» What is required: Every record must be copied exactly, from first line to last.

» Records provided:
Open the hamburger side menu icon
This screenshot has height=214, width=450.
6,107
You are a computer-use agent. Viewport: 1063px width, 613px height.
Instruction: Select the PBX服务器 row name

» Solution for this problem:
Open the hamburger side menu icon
This screenshot has height=214, width=450.
6,107
You are a computer-use agent. Viewport: 1063px width, 613px height.
Instruction: Select the PBX服务器 row name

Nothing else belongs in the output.